Reproduce every line in the listing that contains the word "arrow".

┌──

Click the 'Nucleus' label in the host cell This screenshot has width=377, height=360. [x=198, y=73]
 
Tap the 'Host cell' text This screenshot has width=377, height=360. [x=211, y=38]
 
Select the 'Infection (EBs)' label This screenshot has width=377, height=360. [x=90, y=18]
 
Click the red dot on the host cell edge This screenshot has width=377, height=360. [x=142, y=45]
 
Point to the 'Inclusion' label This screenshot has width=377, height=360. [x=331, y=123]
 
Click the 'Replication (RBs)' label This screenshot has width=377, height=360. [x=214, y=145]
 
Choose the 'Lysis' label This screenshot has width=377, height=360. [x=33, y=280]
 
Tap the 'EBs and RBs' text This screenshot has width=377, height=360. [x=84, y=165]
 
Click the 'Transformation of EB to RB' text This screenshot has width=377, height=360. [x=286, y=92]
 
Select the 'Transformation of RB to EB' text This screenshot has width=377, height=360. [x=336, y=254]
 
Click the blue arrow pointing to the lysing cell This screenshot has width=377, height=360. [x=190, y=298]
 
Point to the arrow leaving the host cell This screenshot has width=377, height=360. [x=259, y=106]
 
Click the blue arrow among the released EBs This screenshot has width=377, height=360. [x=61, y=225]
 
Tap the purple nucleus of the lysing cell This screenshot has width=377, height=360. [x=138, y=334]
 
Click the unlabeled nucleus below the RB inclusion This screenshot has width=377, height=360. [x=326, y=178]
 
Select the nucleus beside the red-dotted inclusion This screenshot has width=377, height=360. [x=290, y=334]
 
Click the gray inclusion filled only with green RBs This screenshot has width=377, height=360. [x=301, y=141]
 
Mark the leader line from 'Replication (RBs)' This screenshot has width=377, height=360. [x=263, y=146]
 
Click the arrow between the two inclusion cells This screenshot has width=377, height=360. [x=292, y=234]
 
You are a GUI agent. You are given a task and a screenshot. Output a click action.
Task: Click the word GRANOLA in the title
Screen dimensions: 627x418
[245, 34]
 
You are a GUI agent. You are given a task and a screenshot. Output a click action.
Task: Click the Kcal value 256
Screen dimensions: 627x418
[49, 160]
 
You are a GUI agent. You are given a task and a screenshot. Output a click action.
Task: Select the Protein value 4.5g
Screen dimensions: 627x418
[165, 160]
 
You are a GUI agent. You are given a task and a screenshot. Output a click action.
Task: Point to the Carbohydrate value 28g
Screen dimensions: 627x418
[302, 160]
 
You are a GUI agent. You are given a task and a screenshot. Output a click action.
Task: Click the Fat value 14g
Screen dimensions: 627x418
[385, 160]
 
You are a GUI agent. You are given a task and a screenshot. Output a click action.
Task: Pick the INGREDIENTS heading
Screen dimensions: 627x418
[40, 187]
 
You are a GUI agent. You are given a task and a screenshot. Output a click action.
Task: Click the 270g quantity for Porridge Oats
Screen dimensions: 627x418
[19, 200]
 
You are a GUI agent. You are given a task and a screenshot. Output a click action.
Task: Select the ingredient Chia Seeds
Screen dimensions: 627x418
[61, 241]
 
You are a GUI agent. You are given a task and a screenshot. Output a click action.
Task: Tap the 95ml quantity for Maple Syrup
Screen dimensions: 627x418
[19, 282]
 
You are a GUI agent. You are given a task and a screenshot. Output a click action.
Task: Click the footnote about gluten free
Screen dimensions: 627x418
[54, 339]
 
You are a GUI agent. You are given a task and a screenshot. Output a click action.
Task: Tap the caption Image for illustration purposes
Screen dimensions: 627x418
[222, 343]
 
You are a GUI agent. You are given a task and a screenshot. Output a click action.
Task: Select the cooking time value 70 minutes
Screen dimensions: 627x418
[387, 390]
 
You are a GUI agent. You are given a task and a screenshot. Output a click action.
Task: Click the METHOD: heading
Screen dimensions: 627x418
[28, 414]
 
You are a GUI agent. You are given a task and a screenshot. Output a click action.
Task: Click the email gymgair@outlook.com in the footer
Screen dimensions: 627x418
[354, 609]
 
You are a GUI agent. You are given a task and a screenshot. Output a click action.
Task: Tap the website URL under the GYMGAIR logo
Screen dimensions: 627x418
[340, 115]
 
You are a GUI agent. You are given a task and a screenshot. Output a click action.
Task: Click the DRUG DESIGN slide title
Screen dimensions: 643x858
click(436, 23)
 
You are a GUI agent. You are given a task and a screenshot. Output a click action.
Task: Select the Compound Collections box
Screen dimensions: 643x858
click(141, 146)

└──

_SOLUTION FOR THIS EXERCISE_
Click the blue arrow pointing to the lysing cell This screenshot has width=377, height=360. [x=190, y=298]
Point to the arrow leaving the host cell This screenshot has width=377, height=360. [x=259, y=106]
Click the blue arrow among the released EBs This screenshot has width=377, height=360. [x=61, y=225]
Click the arrow between the two inclusion cells This screenshot has width=377, height=360. [x=292, y=234]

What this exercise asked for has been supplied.